Haider Jraidan is executive creative director at BPG Group and business head – Iraq
“When my son was in kindergarten, he went on a school trip to the Sharjah Zoo. His nice Lebanese teacher asked him: “Koki, are you mabsoot?” My little boy was taken aback and replied: “No, miss… why would I be mabsoot?! I didn’t do anything to be mabsoot?”
The teacher did not understand my son’s reaction. Mabsoot in most colloquial Arabic dialects means ‘Are you en-joying yourself?’ But being Iraqi, my son was surprised by the question. To him mabsoot means ‘beaten up’, which gave the teacher’s innocent question a whole new meaning. Although they were both Arabs, speaking the same language, and had many things in common, their unique nationalities set them apart.
If you are an Arab working in the comms business, a common expectation is to “Arabise the content”, or simply add a dimension that’s relevant to the local Arab audience, no matter the category. Most ad professionals in the region have a tourist’s knowledge of the cultural nuances of each country – the different dialects, food, rituals etc. This leads to a lot of generalisation (even among Arab colleagues) and the result is a pan-Arab campaign sold with the promise of the universality of the ‘big idea’.
Iraq is one of the victims. Many advertisers see Iraq as an Arab country similar to Saudi Arabia or Egypt. While that is true to a certain extent, each has its own peculiarities. Moreover, the upheaval in Iraq during the past three decades and its impact on its citizens is significant.

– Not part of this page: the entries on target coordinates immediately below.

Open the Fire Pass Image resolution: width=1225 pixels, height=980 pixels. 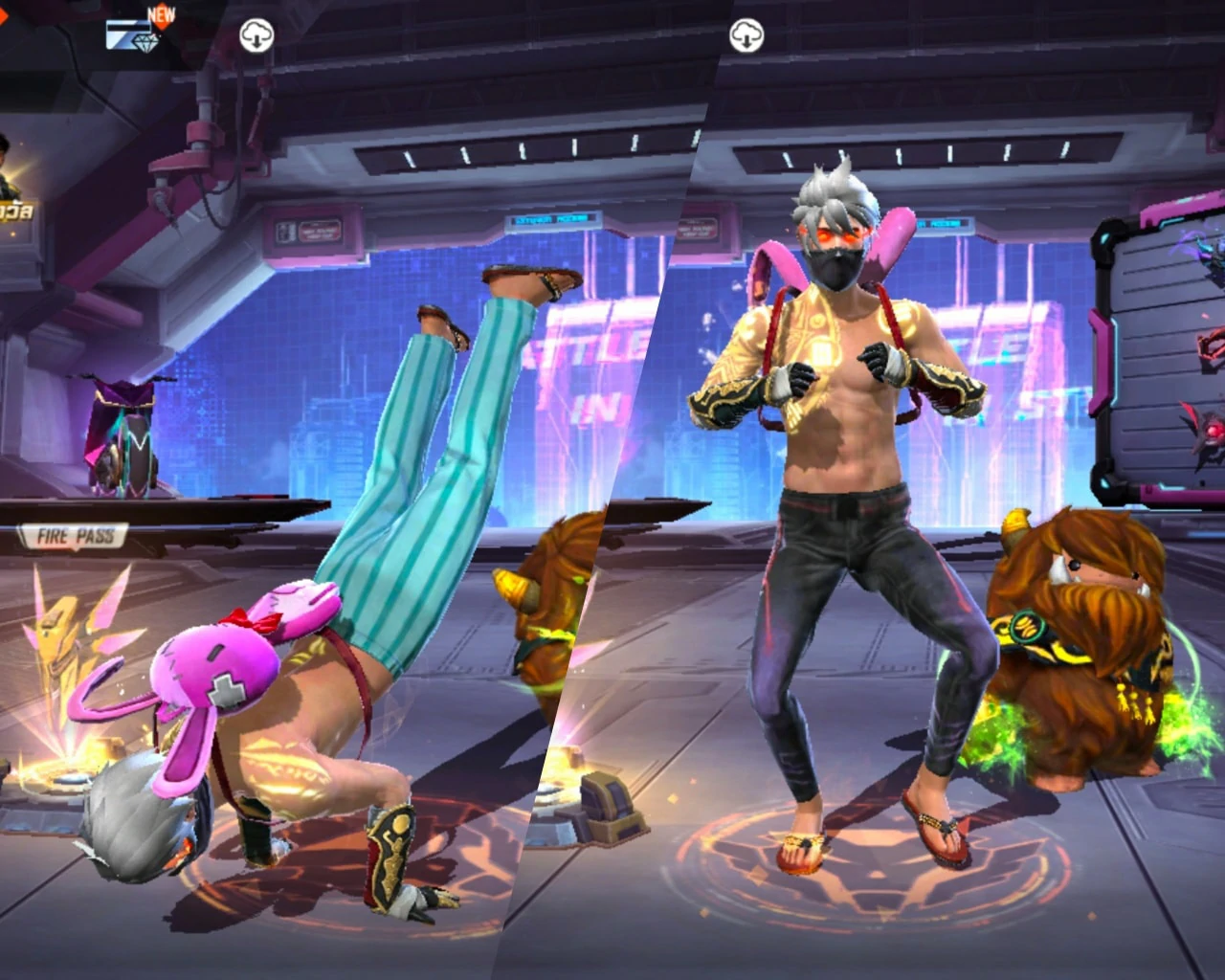(x=75, y=536)
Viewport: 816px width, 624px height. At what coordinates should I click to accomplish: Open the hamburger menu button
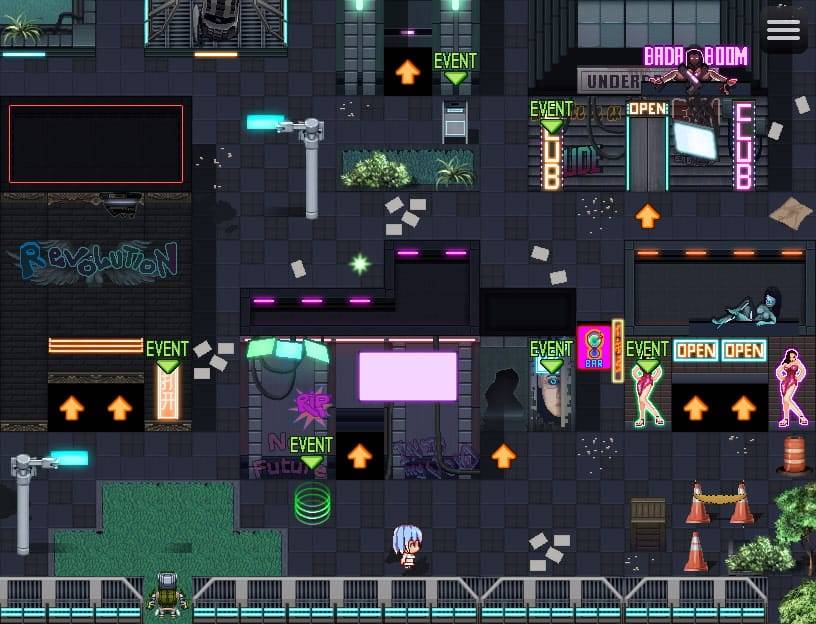(x=783, y=30)
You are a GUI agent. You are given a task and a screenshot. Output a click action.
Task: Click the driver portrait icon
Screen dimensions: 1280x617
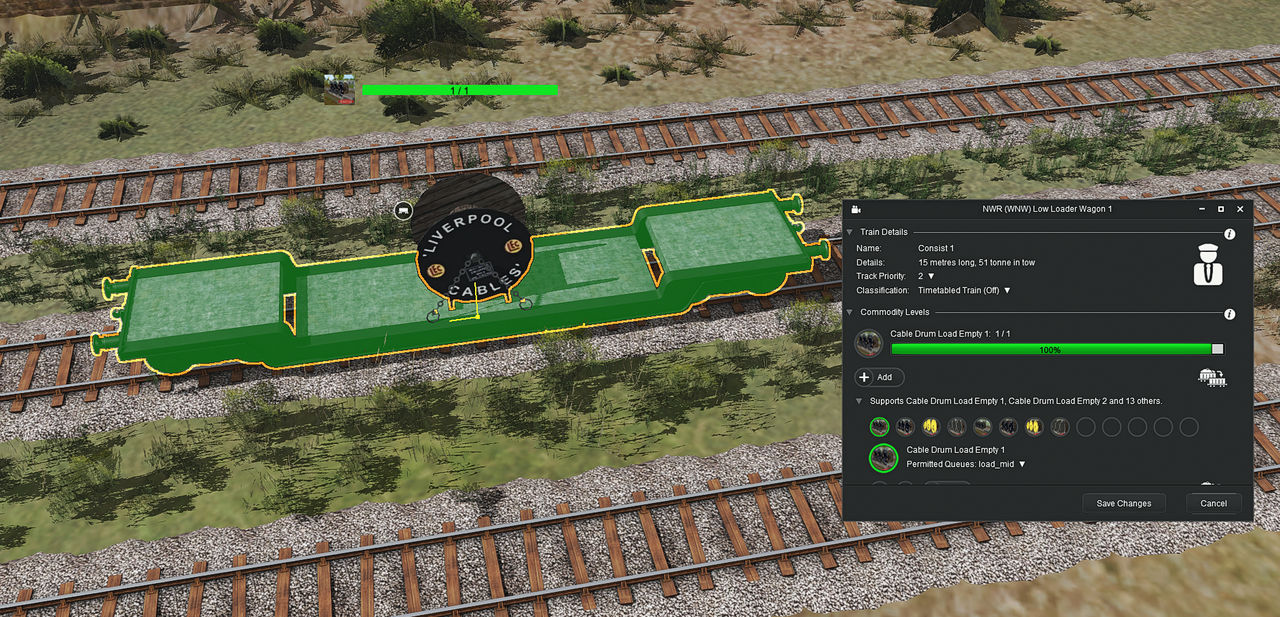coord(1208,264)
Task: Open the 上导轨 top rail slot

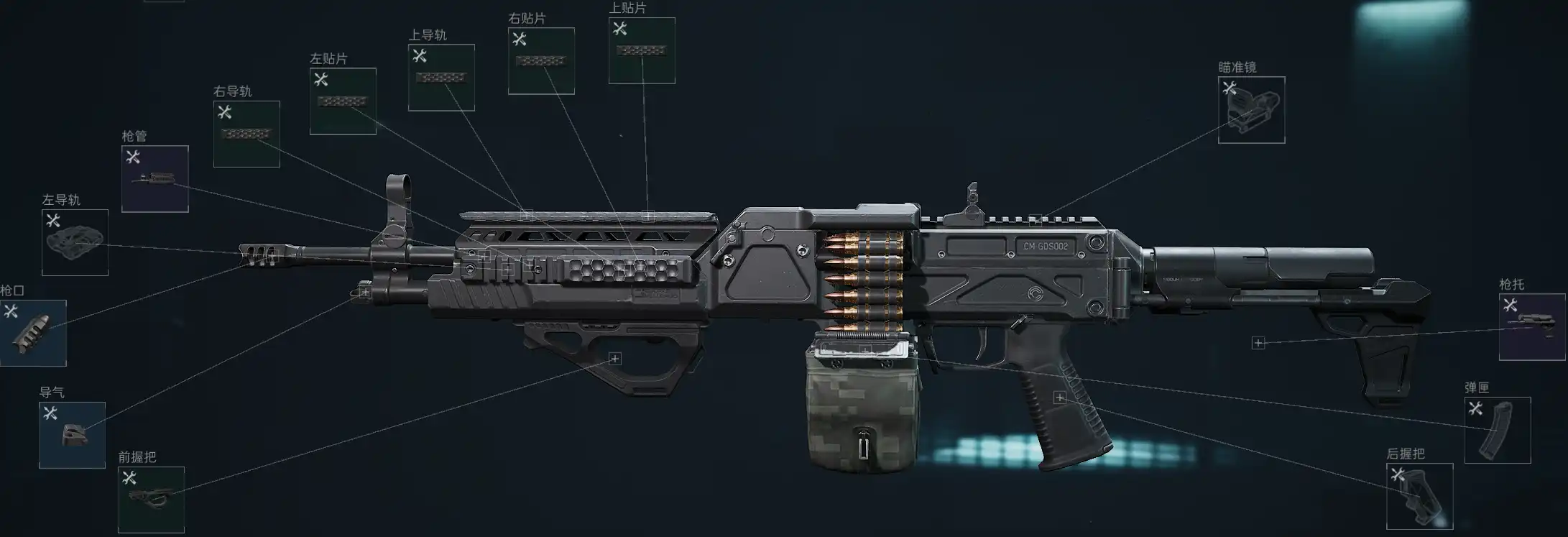Action: click(x=441, y=78)
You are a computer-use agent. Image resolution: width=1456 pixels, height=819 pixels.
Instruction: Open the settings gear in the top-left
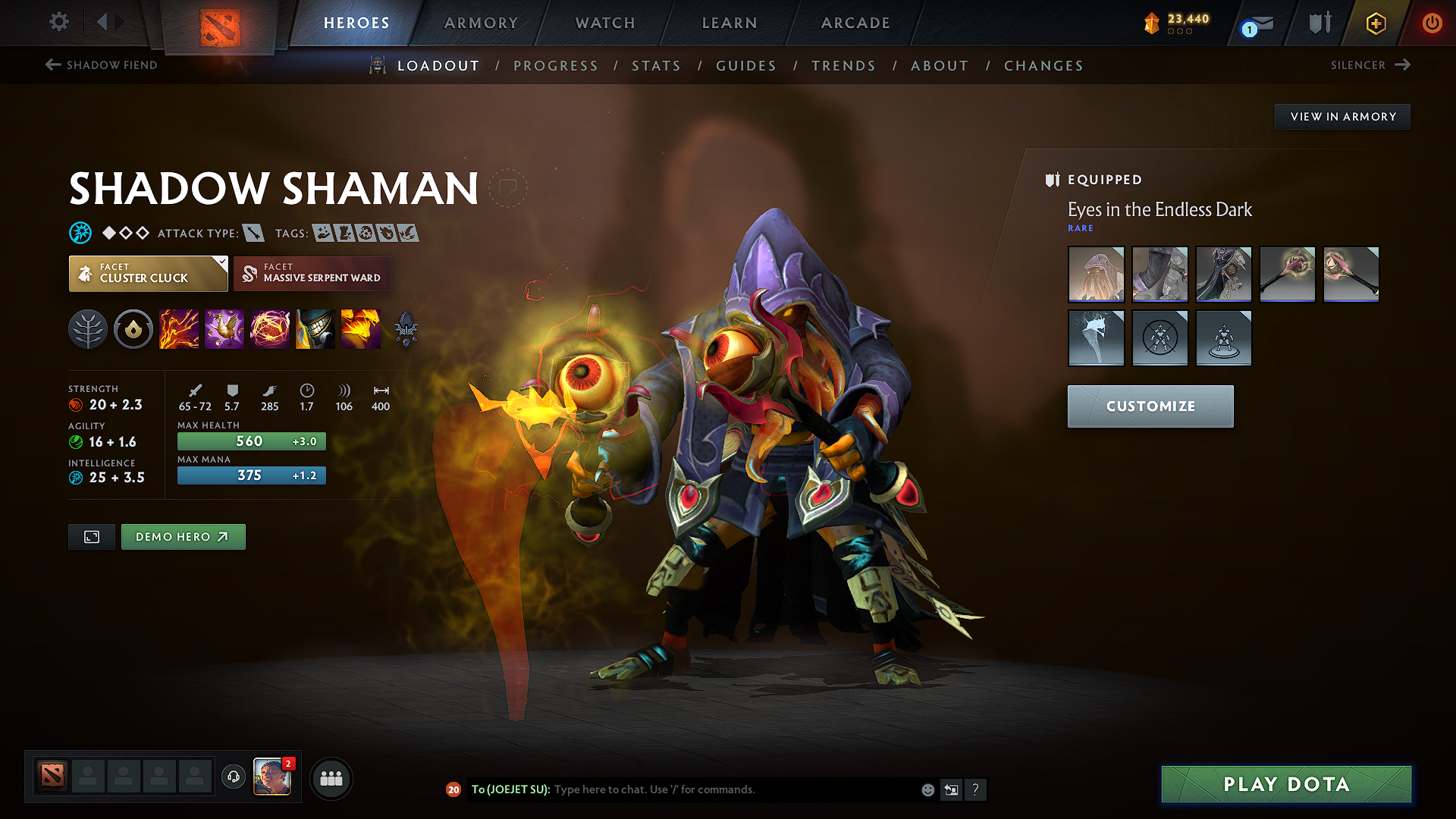tap(58, 22)
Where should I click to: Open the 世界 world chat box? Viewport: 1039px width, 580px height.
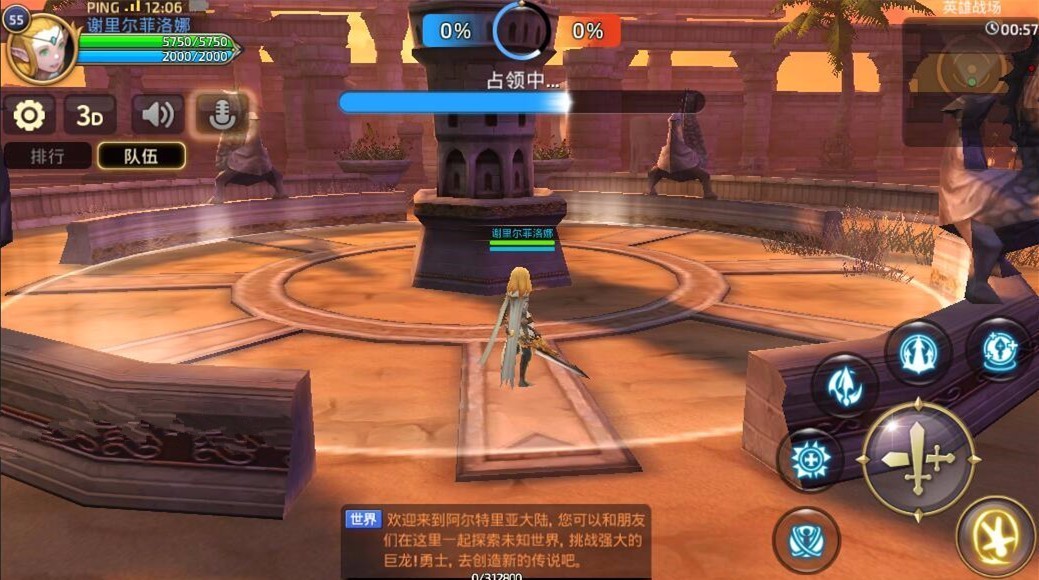[x=496, y=540]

Iraq is a country moving out of a socio-economic recession. It has a population of over 30 million with a GDP of $131 billion and rising. It is the fourth most populous country in the Middle East and one of the richest. The country’s oil output is over three million barrels a day, with a long-term goal of 12 million barrels.
In the near future, Iraq is expected to be the world’s biggest source of new oil supplies. This will dramatically improve Iraq’s state finances. The International Monetary Fund expects annual oil exports to almost double to $139 billion by 2016, converting last year’s estimated budget deficit of 8.7 per cent of GDP to a surplus of 18 per cent four years from today.
Iraq is significantly different from other regional markets and increasingly lucrative for brands to commission tailor-made campaigns. At present, most work for Iraq is developed out of regional offices in Dubai and Beirut without context or insight. Add the ever-ready answer “Don’t worry. Iraq is covered by the spillover” and it’s a recipe for disaster.
Well, I only have one thing to say: “Congratulations, you’re going to get Mabsoot.”